Ölümü sevmek mi, ölümden korkmak mı?

Birsen Hanım: “Ölümü sevmek mi, ölümden korkmak mı iman-ı kâmilin işidir?”

Ölüm Allah’a kavuşmaktır. Bunu bilen ve iman eden mü’min, ölümü severek karşılar. Çünkü mü’min, Allah’a kavuşmayı arzu eder. Allah da mü’mine kavuşmayı arzu eder. Dolayısıyla mü’min, Allah’tan korkar, fakat ölümden korkmaz. Nitekim Allah korkusu da mü’mine yüksek sevap ve derece kazandırmaktadır. İman-ı kâmilin işi budur.

Resulullah Efendimiz (asm), ölmek üzere olan bir genci ziyaret etmişti. Gence buyurdu ki:

“Kendini nasıl hissediyorsun?”

Genç, “Vallahi ya Resulallah, Allah’ın rahmetini umuyorum. Fakat günahlarımdan korkuyorum!” dedi. Bunun üzerine Resûl-i Ekrem Efendimiz (asm), “Bu gibi yerde o ikisi (ümit ile korku) kulun kalbinde bir araya gelirse, Allah muhakkak ona umduğunu verir ve onu korktuğundan emin kılar” buyurdu.1

Peygamber Efendimiz (asm) bir diğer hadislerinde buyurdu ki:

“Her kim Allah’a kavuşmayı arzu ederse, Allah da ona kavuşmayı arzu eder. Ve her kim Allah’a kavuşmayı arzu etmezse, Allah da ona kavuşmayı istemez.”

Hazret-i Âişe (ra) dedi ki:

“Ya Resulallah! Hepimiz ölümü sevmeyiz!”

Peygamber Efendimiz (asm), “O manada değil. Fakat mü’min, can verirken Allah’ın rahmeti, rızası ve Cenneti ile müjdelendiği zaman, Allah’a kavuşmayı arzu eder ve Allah da ona kavuşmayı arzu eder.

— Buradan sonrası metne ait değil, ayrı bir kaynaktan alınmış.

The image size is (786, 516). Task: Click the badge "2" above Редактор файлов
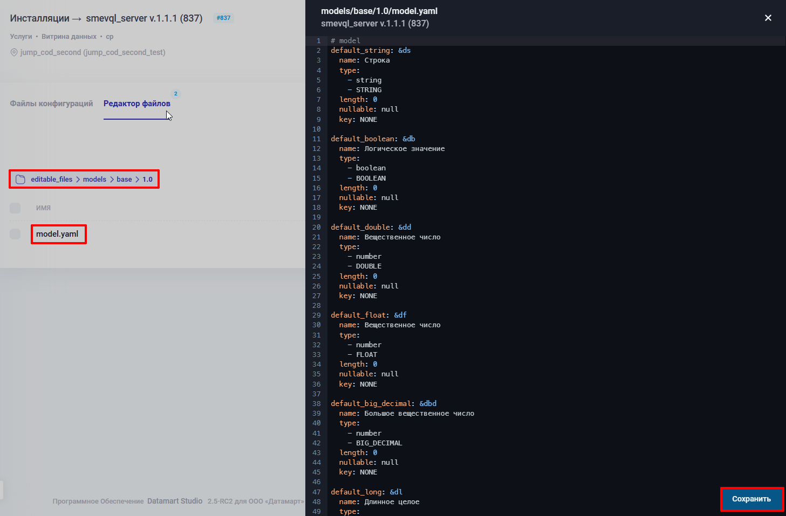tap(175, 94)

Kâfir ise, Allah’ın azabı ve gazabıyla müjdelenir de, Allah’a kavuşmaktan ve Allah da ona kavuşmaktan hoşlanmaz” buyurdu.2

İnsanın ölümle nereye gittiğini ve nereye sevk olunduğunu soran Bediüzzaman Said Nursî, sorusuna kendisi cevap verir:

İnsan öyle bir Cennet hayatına dâvet olunuyor ki, o Cennet hayatının bir saatlik lezzeti, bin senelik mesut, bahtiyar ve rahat dünya hayatıyla elde edilmiyor.

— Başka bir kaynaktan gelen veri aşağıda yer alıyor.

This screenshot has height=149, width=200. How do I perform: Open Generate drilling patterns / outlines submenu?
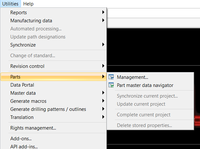point(53,109)
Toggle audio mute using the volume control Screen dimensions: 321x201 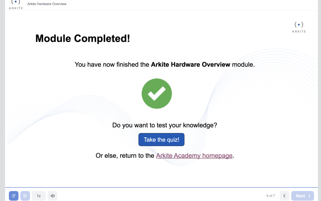click(x=53, y=196)
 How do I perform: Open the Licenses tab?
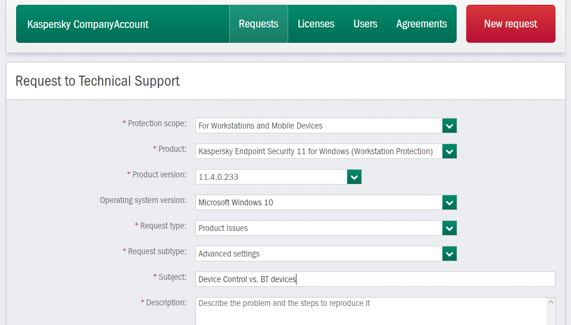tap(316, 24)
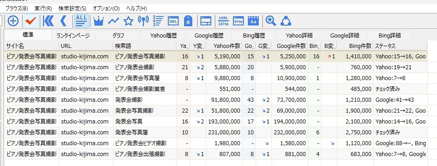Viewport: 437px width, 166px height.
Task: Select the crown ranking icon
Action: (x=98, y=21)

Bundan da ötesi: İnsan öyle bir yüksek huzura dâvet olunuyor ki, o huzurda Allah’ın eşsiz cemâlini görmeye mazhar olmanın bir saati, mutluluk itibarıyla bin senelik Cennet hayatında bulunmuyor.

Bediüzzaman’a göre, insan hiç durmadan böyle bir yüksek huzura gidiyor, götürülüyor ve sevk olunuyor. Öyle ki, insanın, âşık, tutkun ve düşkün olduğu dünya sevgililerinde gördüğü bütün güzellikler, Allah’ın eşsiz güzelliğinin binler perdelerden geçmiş bir nevî gölgesinden ibarettir.

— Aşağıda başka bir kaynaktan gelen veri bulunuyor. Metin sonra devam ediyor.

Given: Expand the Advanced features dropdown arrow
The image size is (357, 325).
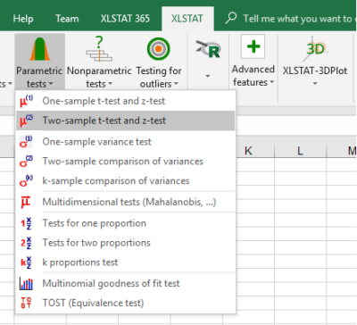Looking at the screenshot, I should (x=272, y=82).
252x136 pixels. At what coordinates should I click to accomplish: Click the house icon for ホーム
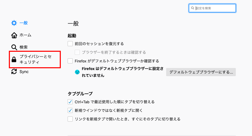[14, 35]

Bütün Cennet, bütün güzellikleriyle Allah’ın rahmetinin bir tek cilvesinden ibarettir. Bütün sevgiler, muhabbetler, aşklar ve cazibeler, Allah’ın bir tek muhabbet pırıltısından ibarettir.

İşte, insan böyle bir Mabud-ı Lemyezel’in ve bir Mahbub-u Lâyezâl’in huzuruna gidiyor ve ebedî ziyafetgâhı olan Cennete çağrılıyor.

Kur’ân’da birçok âyette beyan olunan, “Ona döndürülüyorsunuz.” ifadesi bu yüksek dönüşü haber veriyor.

Öyle ise insan kabir kapısına ağlayarak değil, gülerek gitmelidir.3

Dipnotlar:
1- Tirmizî, Cenâze, 10.
2- Tirmizî, Cenâze, 67; Müslim, Zikir, 15; Buharî, Rikâk, 41; İbn-i Mâce, Zühd, 31; Nesâî, Cenâze, 10.
3- Bediüzzaman Said Nursî, Mektubat, Yeni Asya Neşr., Germany, 1994,  s. 223.